引用本文: 陈颖, 张丹. 克罗米芬抵抗和来曲唑无反应的PCOS患者促排卵方案的选择[J]. 四川大学学报(医学版), 2016, 47(6): 874-877.
CHEN Ying, ZHANG Dan. Optimal Ovulation Induction in Polycystic Ovary Syndrome Resistant to Clomiphene Citrate or Letrozole[J]. Journal of Sichuan University (Medical Sciences), 2016, 47(6): 874-877.
Citation: CHEN Ying, ZHANG Dan. Optimal Ovulation Induction in Polycystic Ovary Syndrome Resistant to Clomiphene Citrate or Letrozole[J]. Journal of Sichuan University (Medical Sciences), 2016, 47(6): 874-877.

克罗米芬抵抗和来曲唑无反应的PCOS患者促排卵方案的选择

Optimal Ovulation Induction in Polycystic Ovary Syndrome Resistant to Clomiphene Citrate or Letrozole

  • 摘要: 目的 比较来曲唑(LE)、克罗米芬(CC)、人绝经期促性腺激素(HMG)3种药物相互联合使用的疗效与安全性,探索CC抵抗及LE无反应的多囊卵巢综合征(PCOS)患者更佳的促排卵方案。
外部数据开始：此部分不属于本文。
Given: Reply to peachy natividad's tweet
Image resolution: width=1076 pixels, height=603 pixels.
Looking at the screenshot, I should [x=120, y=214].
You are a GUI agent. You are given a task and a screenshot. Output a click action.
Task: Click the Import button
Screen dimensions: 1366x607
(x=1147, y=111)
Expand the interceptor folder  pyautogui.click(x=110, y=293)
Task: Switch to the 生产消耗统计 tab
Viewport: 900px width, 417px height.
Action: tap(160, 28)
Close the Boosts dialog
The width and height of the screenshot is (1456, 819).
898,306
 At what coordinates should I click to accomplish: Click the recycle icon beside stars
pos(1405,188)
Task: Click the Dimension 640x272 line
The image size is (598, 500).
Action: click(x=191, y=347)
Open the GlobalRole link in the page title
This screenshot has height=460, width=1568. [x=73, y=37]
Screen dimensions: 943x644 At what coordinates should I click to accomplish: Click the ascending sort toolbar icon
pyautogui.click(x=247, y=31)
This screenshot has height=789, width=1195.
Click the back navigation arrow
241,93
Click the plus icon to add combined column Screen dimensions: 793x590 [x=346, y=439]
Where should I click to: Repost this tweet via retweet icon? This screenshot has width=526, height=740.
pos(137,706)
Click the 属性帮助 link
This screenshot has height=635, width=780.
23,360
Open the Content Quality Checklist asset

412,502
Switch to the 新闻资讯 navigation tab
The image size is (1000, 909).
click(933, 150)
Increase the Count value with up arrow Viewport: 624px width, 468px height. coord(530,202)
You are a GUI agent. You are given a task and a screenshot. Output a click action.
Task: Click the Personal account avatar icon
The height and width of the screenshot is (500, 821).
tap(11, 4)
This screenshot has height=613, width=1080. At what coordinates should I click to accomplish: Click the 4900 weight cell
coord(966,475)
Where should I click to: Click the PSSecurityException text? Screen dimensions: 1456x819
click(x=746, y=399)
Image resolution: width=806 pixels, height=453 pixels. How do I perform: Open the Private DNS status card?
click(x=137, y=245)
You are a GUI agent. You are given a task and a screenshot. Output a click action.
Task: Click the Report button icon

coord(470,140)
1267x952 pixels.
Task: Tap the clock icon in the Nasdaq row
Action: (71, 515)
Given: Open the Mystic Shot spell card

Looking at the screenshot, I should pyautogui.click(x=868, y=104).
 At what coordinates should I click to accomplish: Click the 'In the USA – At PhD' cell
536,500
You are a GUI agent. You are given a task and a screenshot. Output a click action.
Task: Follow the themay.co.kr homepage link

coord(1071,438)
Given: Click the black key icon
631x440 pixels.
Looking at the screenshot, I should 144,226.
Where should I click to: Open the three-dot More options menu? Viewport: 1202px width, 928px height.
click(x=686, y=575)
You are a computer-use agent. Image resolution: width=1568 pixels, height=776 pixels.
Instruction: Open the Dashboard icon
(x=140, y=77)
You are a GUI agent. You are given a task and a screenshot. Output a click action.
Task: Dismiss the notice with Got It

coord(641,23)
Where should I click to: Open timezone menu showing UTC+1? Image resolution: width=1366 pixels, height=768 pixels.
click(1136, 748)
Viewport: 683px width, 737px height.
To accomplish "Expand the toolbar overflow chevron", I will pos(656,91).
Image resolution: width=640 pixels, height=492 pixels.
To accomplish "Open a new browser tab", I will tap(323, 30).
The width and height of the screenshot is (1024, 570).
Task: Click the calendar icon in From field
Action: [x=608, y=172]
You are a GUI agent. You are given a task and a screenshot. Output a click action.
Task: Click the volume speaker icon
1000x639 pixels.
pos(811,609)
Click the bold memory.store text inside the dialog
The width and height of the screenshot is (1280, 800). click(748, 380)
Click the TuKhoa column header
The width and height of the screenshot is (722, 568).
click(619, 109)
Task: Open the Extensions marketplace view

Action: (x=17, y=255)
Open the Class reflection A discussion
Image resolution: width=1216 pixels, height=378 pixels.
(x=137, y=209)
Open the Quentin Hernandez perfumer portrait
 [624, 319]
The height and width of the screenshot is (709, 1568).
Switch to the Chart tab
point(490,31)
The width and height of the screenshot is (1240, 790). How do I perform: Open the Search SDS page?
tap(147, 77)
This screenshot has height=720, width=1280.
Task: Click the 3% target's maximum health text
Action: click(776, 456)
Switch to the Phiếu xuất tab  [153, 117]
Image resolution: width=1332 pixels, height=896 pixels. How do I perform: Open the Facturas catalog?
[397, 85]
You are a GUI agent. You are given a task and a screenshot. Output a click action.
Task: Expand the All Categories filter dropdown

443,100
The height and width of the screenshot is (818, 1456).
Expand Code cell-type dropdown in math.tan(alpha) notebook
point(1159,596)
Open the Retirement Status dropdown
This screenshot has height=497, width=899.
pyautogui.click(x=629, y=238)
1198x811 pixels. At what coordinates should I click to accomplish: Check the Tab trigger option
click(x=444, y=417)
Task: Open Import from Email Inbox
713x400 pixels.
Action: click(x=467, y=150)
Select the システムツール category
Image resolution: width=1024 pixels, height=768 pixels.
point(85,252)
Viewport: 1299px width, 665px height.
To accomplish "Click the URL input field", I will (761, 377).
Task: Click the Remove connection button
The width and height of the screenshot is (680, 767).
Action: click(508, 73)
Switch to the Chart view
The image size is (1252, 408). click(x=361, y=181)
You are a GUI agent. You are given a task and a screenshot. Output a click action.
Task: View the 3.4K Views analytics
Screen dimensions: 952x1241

方法 将CC抵抗及LE无反应的209例(周期)PCOS患者,随机分入CC+HMG组59周期,LE+HMG组72周期,LE+CC组78周期, LE+CC组中无反应者54周期立即转入LE+CC+HMG组,观察4组间绒毛膜促性腺激素(HCG)注射日,最大卵泡平均直径(MFD)、子宫内膜厚度、>1.4 cm卵泡数、血清雌二醇(E2)水平,以及促排天数、HMG用量、排卵数、临床妊娠率、生化妊娠率、早期流产率、双胎率、异位妊娠率等。结果 LE+CC组排卵率最低(30.77%),但>1.4 cm卵泡数、排卵数和促排天数最少,HCG注射日E2水平最低(P<0.05),余3组排卵率差异无统计学意义(P>0.05);LE+CC+HMG组HMG用量以及HCG注射日E2水平最高(P<0.05);仅CC+HMG组出现异位妊娠,共3周期(P<0.05)。4组HCG日子宫内膜厚度、MFD、临床妊娠率、生化妊娠率、早期流产率以及双胎率差异无统计学意义(P>0.05),均未发生中-重度卵巢过度刺激综合征(OHSS)及卵泡未破裂黄素化(LUF)。 结论 对CC抵抗及LE无反应的PCOS患者,LE+CC联合促排卵方案,仍有30.77%的排卵率,尤其适合OHSS高危人群。而LE+CC与LE+CC+HMG的总体排卵率92.31%,明显高于传统联合促排卵方案LE+HMG与CC+HMG,同时降低了OHSS及多胎妊娠的风险。

     

    Abstract: Objective To investigate the optimal ovulation induction with the combination of combining letrozole(LE),clomiphene citrate (CC), and human menopausal gonadotropin (HMG) in polycystic ovary syndrome(PCOS) patients resistant to CC or LE. Methods Two hundreds nine PCOS patients (209 cycles) resistant to CC or LE were randomly divided into three groups: CC+HMG group (59 cycles), LE+HMG group (72 cycles) and LE+CC group (78 cycles). The patients in LE+CC group unable to form the dominant follicle after 54 cycles were enrolled into LE+CC+HMG group. Maximum follicle diameter (MFD), endometrial thickness, number of follicles (diameter>1.4 cm), the level of serum estradiol (E2) were measured on the day of HMG administration. Also these results were observed and compared including the duration of treatment, dosage of HMG, number of ovulated follicles, clinical pregnancy rate, biochemical pregnancy rate, early abortion rate, twinning rate, and ectopic pregnancy rate. Results The ovulation rate was significantly lower in LE+CC group (30.77%) (P<0.05), but similar in the other three groups. The number of >1.4 cm follicles and ovulated follicles, ovulation duration and E2 concentration in LE+CC group were also at a lower level (P<0.05). The patients in LE+CC+HMG group showed higher E2 level and more HMG consumption (P<0.05). There was no statistical difference in endometrial thickness, MFD, clinical pregnancy rate, biochemical pregnancy rate, early abortion rate and twinning rate among these groups (P>0.05). No severe ovarian hyperstimulation syndrome (OHSS) or luteinized unruptured follicle (LUF) occurred. Conclusion Combintion of LE with CC could achieve 1/3 ovulation induction in PCOS resistant to CC or LE alone. When both combined with HMG, the induction of ovulation could be significantly higher than LE+HMG and CC+HMG, while the risk of multiple pregnancy and OHSS was reduced.